>>>

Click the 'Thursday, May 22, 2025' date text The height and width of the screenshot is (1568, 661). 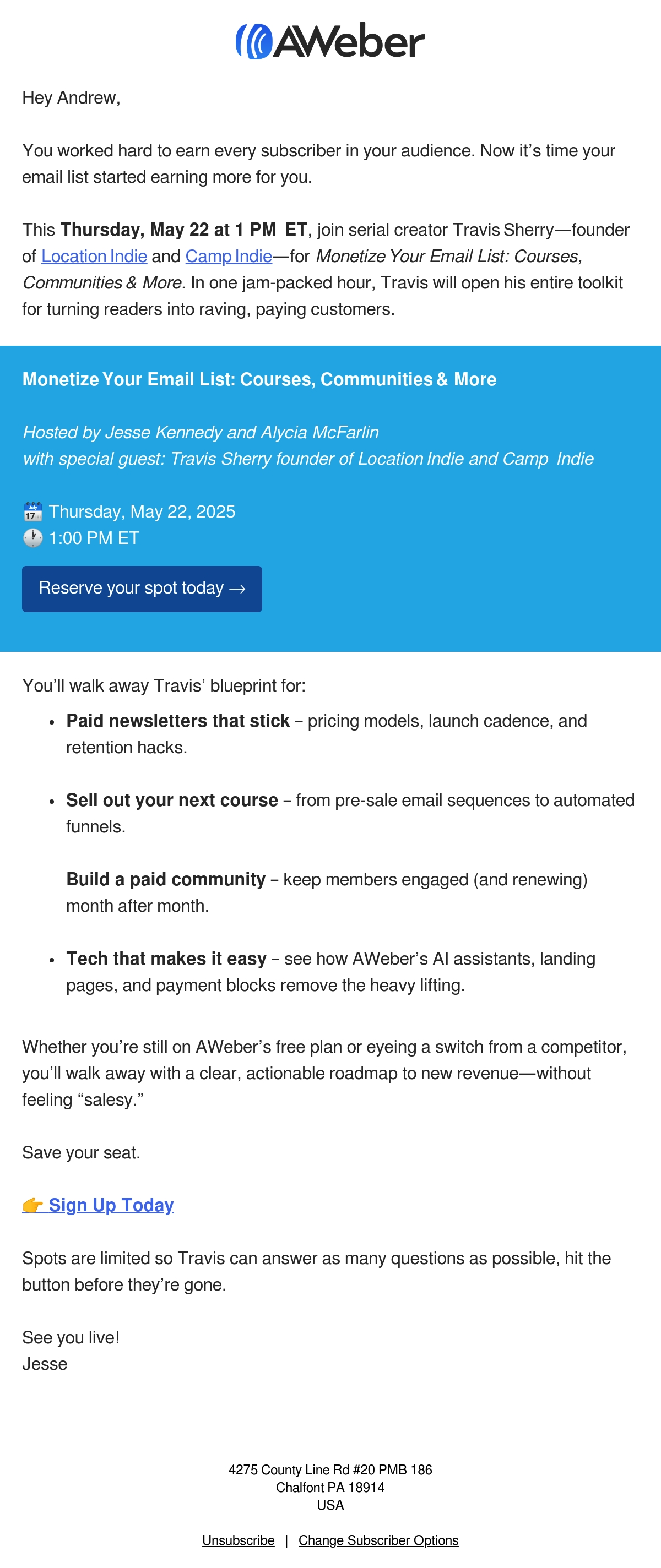(142, 511)
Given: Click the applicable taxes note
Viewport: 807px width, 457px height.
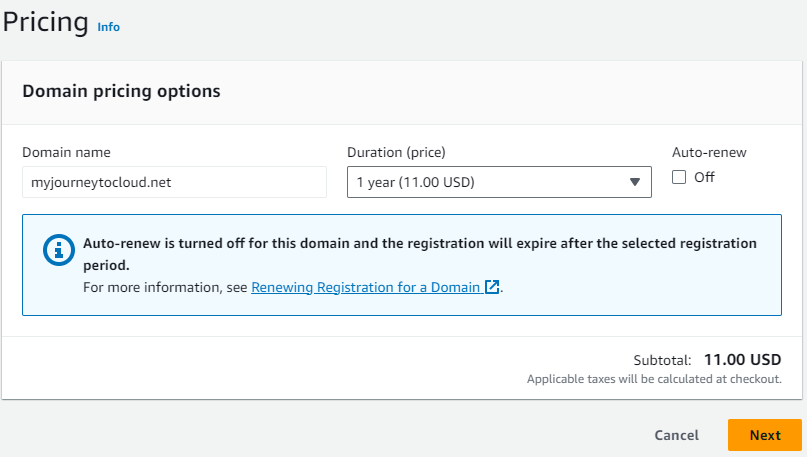Looking at the screenshot, I should (653, 380).
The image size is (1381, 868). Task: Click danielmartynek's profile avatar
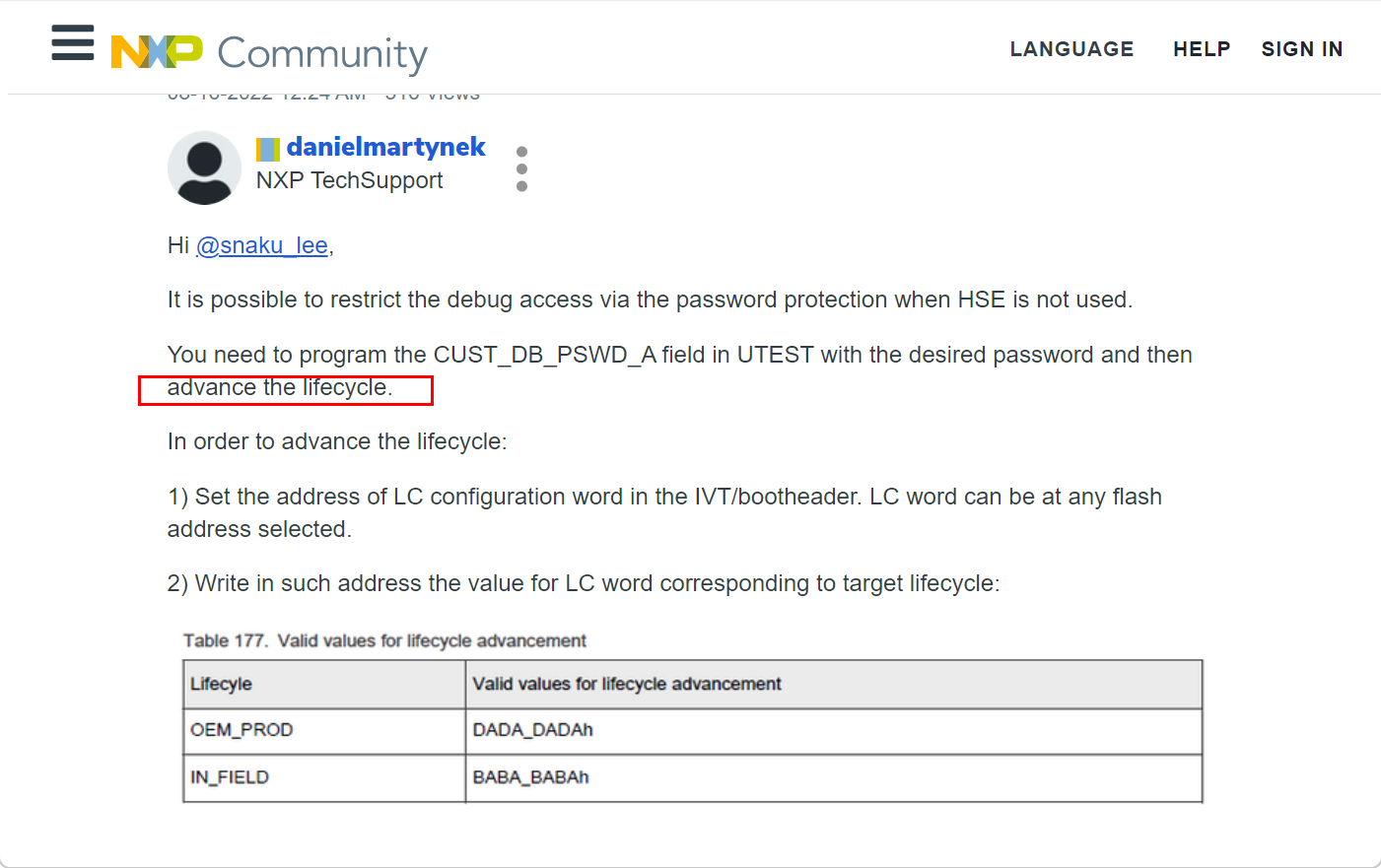[204, 167]
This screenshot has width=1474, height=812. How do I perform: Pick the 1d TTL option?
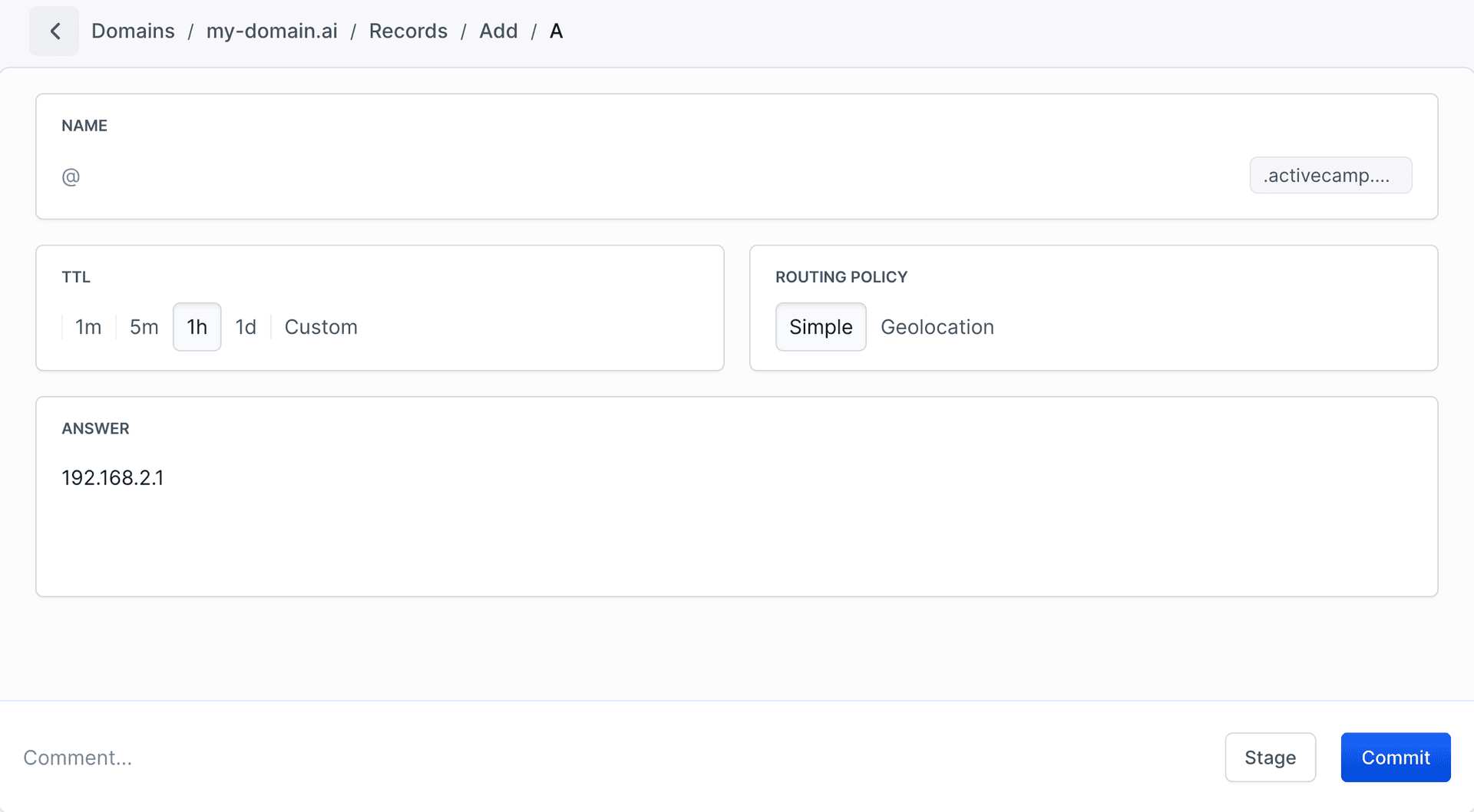[x=246, y=327]
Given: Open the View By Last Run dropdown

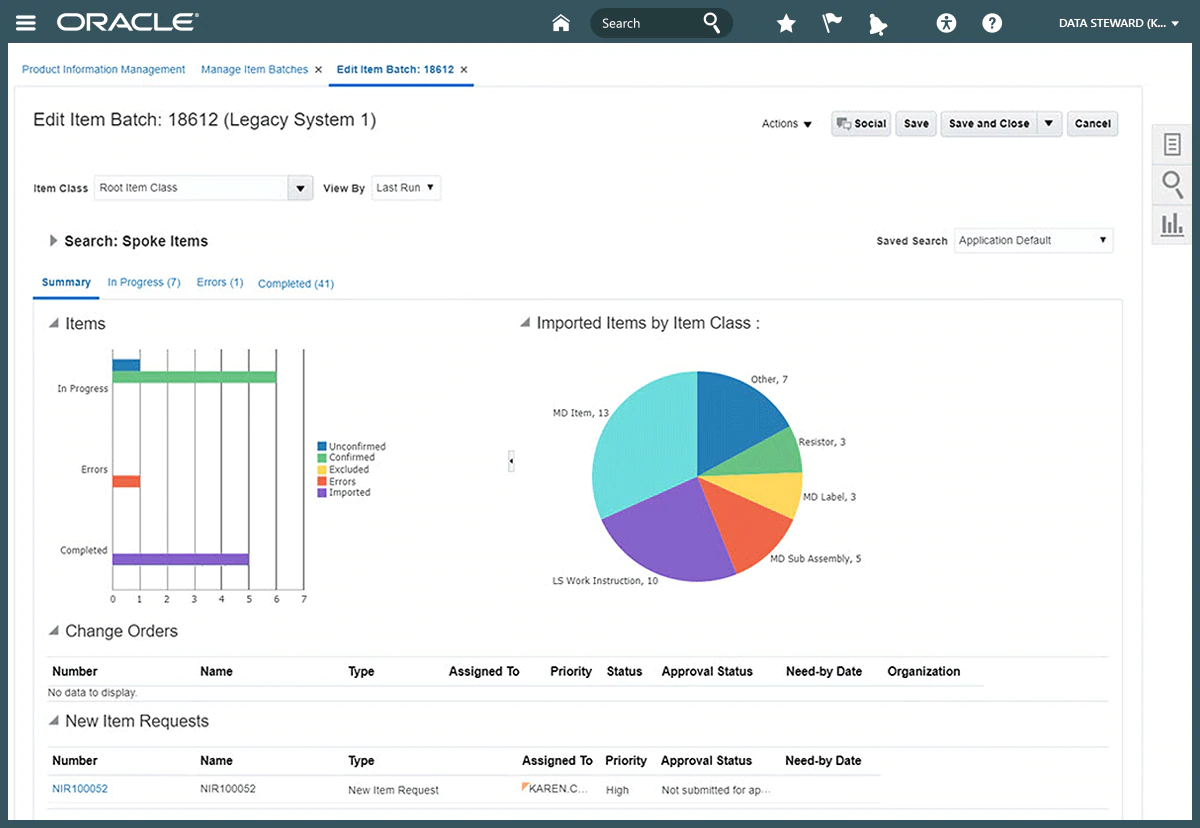Looking at the screenshot, I should (x=406, y=188).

<<<

**DIRECTIONS FOR THIS TASK:** Set down again, exactly, the lines from the one with "Given: Click the applicable taxes note" to the last line of the data, both included and pictures excluded.

**EXERCISE ANSWER:**
Given: Click the applicable taxes note
Viewport: 807px width, 457px height.
Looking at the screenshot, I should (653, 380).
The image size is (1381, 868). Task: Click danielmartynek's profile avatar
[204, 167]
This screenshot has width=1474, height=812. How do I perform: Pick the 1d TTL option?
[x=246, y=327]
Given: Open the View By Last Run dropdown

Looking at the screenshot, I should (x=406, y=188).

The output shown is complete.